Purpose: : Bipolar cells (BCs) convey luminance, spatial and color information from photoreceptors to amacrine and ganglion cells. As many as seventeen types of BCs exist in the adult zebrafish retina (Connaughton et al., 2004). In this study, we describe the connections of several BC types with the four types of cone photoreceptors found in the zebrafish retina.

Methods: : Pulled glass electrode tips loaded with DiI crystals were inserted and broken off into the whole-mounted retinas of SWS1-GFP transgenic zebrafish (Takechi et al., 2003; Li et al., 2009). BCs were fully labeled by DiI within two weeks. Serial confocal images of BCs were taken and the dendrites, their terminals, somata and axons analyzed.

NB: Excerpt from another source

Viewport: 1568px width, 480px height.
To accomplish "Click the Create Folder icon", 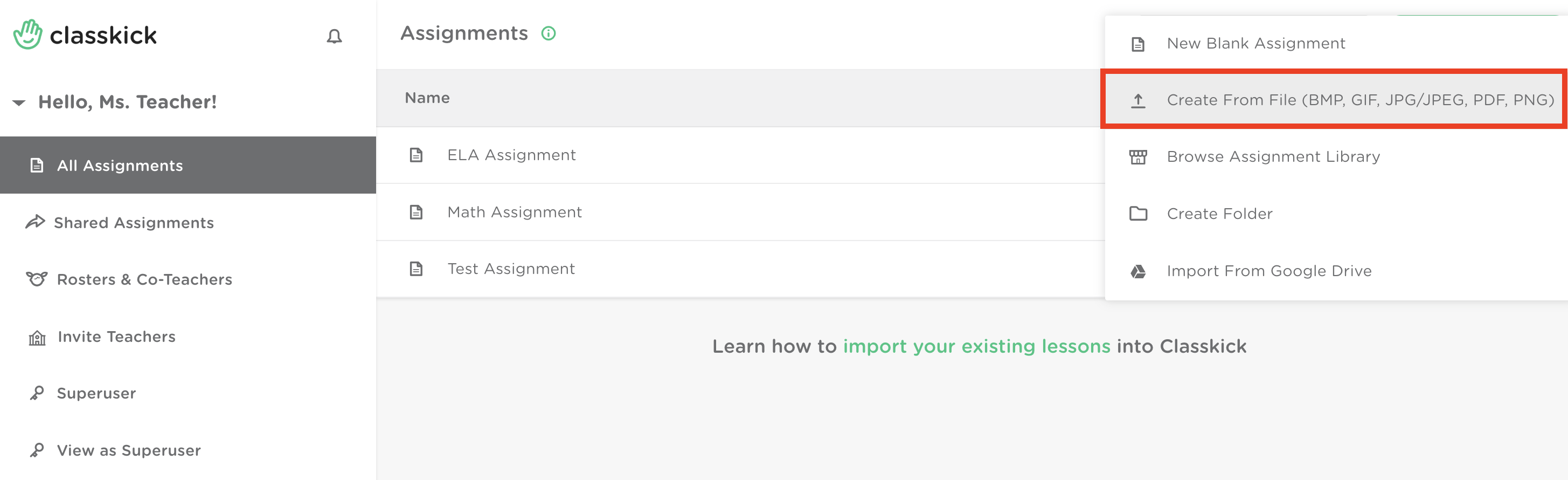I will tap(1138, 214).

Results: : Cones are arranged in a precise mosaic in the zebrafish retina: rows of alternating blue- (B) and ultraviolet-sensitive (UV) single cones alternate with rows of red- (R) and green-sensitive (G) double cones; G cones are adjacent to UV cones, and B cones adjacent to R cones (Robinson et al., 1993). Using the SWS1-GFP retinas whose UV cones are GFP positive, we are able to identify the positions of the four types of cones. BCs, identified by their morphology, were observed to make R,G; R,G,B; G,B,UV; G and UV cone connections. Many R,G and R,G,B BCs have rods input as well, whereas G,B,UV; G and UV BCs have only cones input. Certain cone-specific BCs have very small dendritic spreads; in contrast, G specific BCs have very large dendritic fields. Based on their axon terminal stratification, the BCs could be further sub-divided into ON-, OFF-, and ON/OFF-BCs.

Conclusions: : BCs connect specifically to certain type(s) of photoreceptors in the zebrafish retina. Especially, R,G; R,G,B; G and UV specific BCs were observed, suggesting complex chromatic information transmission by bipolar cells in the zebrafish retina.